I dried some buds and put them in a jar to cure..

I open the jar to burp it and air out for a couple of minutes.
take a little nug and smoke it.

And I repeat the above, like 4-5 times a day.

So basically, im burping my cure jar like 4/5 times a day.
And i dont know if thats good or bad for the cure.  

So PROS, is it good or bad??


----------



## choking_victim (Sep 8, 2007)

I wouldn't think so. someone with more experience might be able to tell you, but I've done the same thing before and it hasn't ever done anything wrong to the buds.
 a lot of growers I know just open it twice a day for 30 minutes each, but I've done it your way, and cured them just as fast, and just as accurate.
 either way, good luck to you and your high.


----------



## HippyInEngland (Sep 8, 2007)

Twice a day for 15 mins and your fine, we all do it different, we all get different results, then again were all doing it in different circumstances and what works for Joe will work different for Henry.

Hippy


----------



## screwdriver (Sep 10, 2007)

The main purpose of burping is to release the water vapor in the jar, but you still want to retain some moisture in the bud during the cure. Opening a jar that often may tend to over dry in the long run, but stealing a nugget and covering the jar in a short time wouldn't hurt.


----------



## ktownlegend (Sep 10, 2007)

i'd sya ur multiple small burbs are probly as effective as less bigger burps. like Hippy said, not everything works the same. but all in all, if you end up drying them out too much. just go down to ur local tobacco shop and see if u can find a humidor disk it'll be this little round plastic or metal disk u soak in a cup of water. then toss it in the jar with ur nugs. that will bring the moisture back into ur nugs.  kind of restarting the curing process so to speak. but if done properly will be similar to keep ur buds in a humidor. they will always be crispy enough to smoke, but not crispy enough to turn to dust when ur breaking it up.

Fire it up

KT


----------



## Growdude (Sep 10, 2007)

I like to let my fingers tell me what to do, sometimes the buds seem to moisten up in the jar so if its a little more than I like I might open the jars longer or if they feel almost wet again ill take them back out.

I dont think there is a single method that is best to cover for all the variables.


----------



## Dewayne (Sep 12, 2007)

Yeah, most just do it their own way.
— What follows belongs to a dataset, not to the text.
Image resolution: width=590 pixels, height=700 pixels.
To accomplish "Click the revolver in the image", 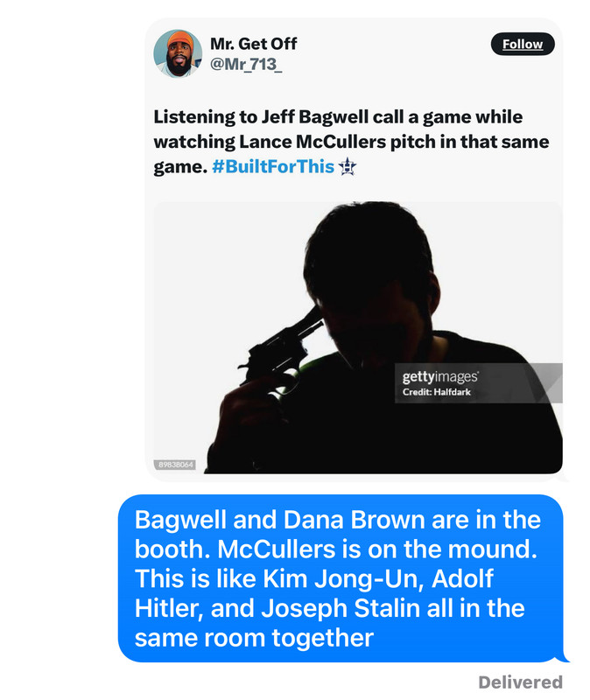I will 277,349.
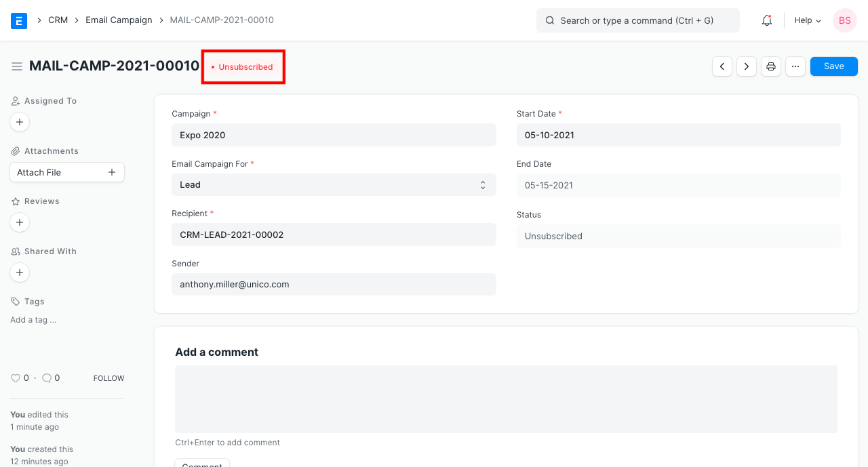Open notifications via the bell icon

[x=766, y=20]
I wax paper and lay it out on a table i take the jar and carefully lay the bud out on the wax paper for 5 mins and i do that 2-3 sometimes 4 if needed. Somtimes you can definately feel the bud get moist in the jar so it's all circumstance dependant. Do it how you feel comfortable and just take out a bud and feel it see if it's more moist or getting too dry. You should be fine bro, take care and good luck!! lemme here a smoke report! 

~Burn One~
Dewayne


----------